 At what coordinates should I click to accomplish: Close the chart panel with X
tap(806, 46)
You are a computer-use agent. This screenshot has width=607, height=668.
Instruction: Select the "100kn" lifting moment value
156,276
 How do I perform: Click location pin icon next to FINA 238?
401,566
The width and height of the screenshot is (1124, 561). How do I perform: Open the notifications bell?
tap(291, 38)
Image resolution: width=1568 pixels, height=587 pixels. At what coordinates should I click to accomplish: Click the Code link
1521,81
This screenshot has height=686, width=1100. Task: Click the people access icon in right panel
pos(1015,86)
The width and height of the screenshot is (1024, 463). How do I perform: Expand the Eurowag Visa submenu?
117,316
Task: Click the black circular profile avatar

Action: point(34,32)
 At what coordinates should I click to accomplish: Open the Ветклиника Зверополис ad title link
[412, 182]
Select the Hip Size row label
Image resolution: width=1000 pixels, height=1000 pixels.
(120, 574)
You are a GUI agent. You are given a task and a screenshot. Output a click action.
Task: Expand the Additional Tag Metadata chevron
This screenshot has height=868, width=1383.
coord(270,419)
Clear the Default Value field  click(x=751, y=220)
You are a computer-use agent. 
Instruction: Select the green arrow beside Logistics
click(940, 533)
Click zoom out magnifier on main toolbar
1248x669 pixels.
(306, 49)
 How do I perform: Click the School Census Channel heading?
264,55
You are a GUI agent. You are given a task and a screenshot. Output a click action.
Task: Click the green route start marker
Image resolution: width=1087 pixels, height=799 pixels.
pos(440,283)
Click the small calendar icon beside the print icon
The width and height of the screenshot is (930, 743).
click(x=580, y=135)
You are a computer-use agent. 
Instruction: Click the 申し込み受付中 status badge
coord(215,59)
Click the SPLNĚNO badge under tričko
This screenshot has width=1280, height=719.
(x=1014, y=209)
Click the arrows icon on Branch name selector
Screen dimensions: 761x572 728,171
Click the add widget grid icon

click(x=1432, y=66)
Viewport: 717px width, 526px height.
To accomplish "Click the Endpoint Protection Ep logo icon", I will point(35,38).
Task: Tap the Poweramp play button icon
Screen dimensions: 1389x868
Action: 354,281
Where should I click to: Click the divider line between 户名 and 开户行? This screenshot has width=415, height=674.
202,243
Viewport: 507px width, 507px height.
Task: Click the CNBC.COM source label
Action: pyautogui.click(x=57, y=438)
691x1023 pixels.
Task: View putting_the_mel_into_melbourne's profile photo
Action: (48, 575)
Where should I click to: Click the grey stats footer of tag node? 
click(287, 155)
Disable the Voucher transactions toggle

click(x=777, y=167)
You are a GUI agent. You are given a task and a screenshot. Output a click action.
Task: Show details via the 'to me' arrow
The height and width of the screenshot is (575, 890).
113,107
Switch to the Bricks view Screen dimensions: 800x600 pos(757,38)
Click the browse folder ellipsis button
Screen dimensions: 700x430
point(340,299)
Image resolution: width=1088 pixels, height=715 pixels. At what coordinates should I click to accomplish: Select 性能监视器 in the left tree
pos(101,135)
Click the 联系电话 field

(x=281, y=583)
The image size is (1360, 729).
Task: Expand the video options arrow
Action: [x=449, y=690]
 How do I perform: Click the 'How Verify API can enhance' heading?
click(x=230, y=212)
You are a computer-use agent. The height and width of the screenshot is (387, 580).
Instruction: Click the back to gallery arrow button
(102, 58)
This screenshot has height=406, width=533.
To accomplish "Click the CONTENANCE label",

→ Problem details:
Set down the records again without altering a word.

→ Completed task:
 At what coordinates should I click to accomplish: Close the chart panel with X
tap(806, 46)
You are a computer-use agent. This screenshot has width=607, height=668.
Instruction: Select the "100kn" lifting moment value
156,276
 How do I perform: Click location pin icon next to FINA 238?
401,566
The width and height of the screenshot is (1124, 561). How do I perform: Open the notifications bell?
tap(291, 38)
Image resolution: width=1568 pixels, height=587 pixels. At what coordinates should I click to accomplish: Click the Code link
1521,81
This screenshot has height=686, width=1100. Task: Click the people access icon in right panel
pos(1015,86)
The width and height of the screenshot is (1024, 463). How do I perform: Expand the Eurowag Visa submenu?
117,316
Task: Click the black circular profile avatar

Action: point(34,32)
 At what coordinates should I click to accomplish: Open the Ветклиника Зверополис ad title link
[412, 182]
Select the Hip Size row label
Image resolution: width=1000 pixels, height=1000 pixels.
(120, 574)
You are a GUI agent. You are given a task and a screenshot. Output a click action.
Task: Expand the Additional Tag Metadata chevron
This screenshot has height=868, width=1383.
coord(270,419)
Clear the Default Value field  click(x=751, y=220)
You are a computer-use agent. 
Instruction: Select the green arrow beside Logistics
click(940, 533)
Click zoom out magnifier on main toolbar
1248x669 pixels.
(306, 49)
 How do I perform: Click the School Census Channel heading?
264,55
You are a GUI agent. You are given a task and a screenshot. Output a click action.
Task: Click the green route start marker
Image resolution: width=1087 pixels, height=799 pixels.
pos(440,283)
Click the small calendar icon beside the print icon
The width and height of the screenshot is (930, 743).
click(x=580, y=135)
You are a computer-use agent. 
Instruction: Click the 申し込み受付中 status badge
coord(215,59)
Click the SPLNĚNO badge under tričko
This screenshot has width=1280, height=719.
(x=1014, y=209)
Click the arrows icon on Branch name selector
Screen dimensions: 761x572 728,171
Click the add widget grid icon

click(x=1432, y=66)
Viewport: 717px width, 526px height.
To accomplish "Click the Endpoint Protection Ep logo icon", I will point(35,38).
Task: Tap the Poweramp play button icon
Screen dimensions: 1389x868
Action: 354,281
Where should I click to: Click the divider line between 户名 and 开户行? This screenshot has width=415, height=674.
202,243
Viewport: 507px width, 507px height.
Task: Click the CNBC.COM source label
Action: pyautogui.click(x=57, y=438)
691x1023 pixels.
Task: View putting_the_mel_into_melbourne's profile photo
Action: (48, 575)
Where should I click to: Click the grey stats footer of tag node? 
click(287, 155)
Disable the Voucher transactions toggle

click(x=777, y=167)
You are a GUI agent. You are given a task and a screenshot. Output a click action.
Task: Show details via the 'to me' arrow
The height and width of the screenshot is (575, 890).
113,107
Switch to the Bricks view Screen dimensions: 800x600 pos(757,38)
Click the browse folder ellipsis button
Screen dimensions: 700x430
point(340,299)
Image resolution: width=1088 pixels, height=715 pixels. At what coordinates should I click to accomplish: Select 性能监视器 in the left tree
pos(101,135)
Click the 联系电话 field

(x=281, y=583)
The image size is (1360, 729).
Task: Expand the video options arrow
Action: [x=449, y=690]
 How do I perform: Click the 'How Verify API can enhance' heading?
click(x=230, y=212)
You are a computer-use agent. The height and width of the screenshot is (387, 580).
Instruction: Click the back to gallery arrow button
(102, 58)
This screenshot has height=406, width=533.
To accomplish "Click the CONTENANCE label",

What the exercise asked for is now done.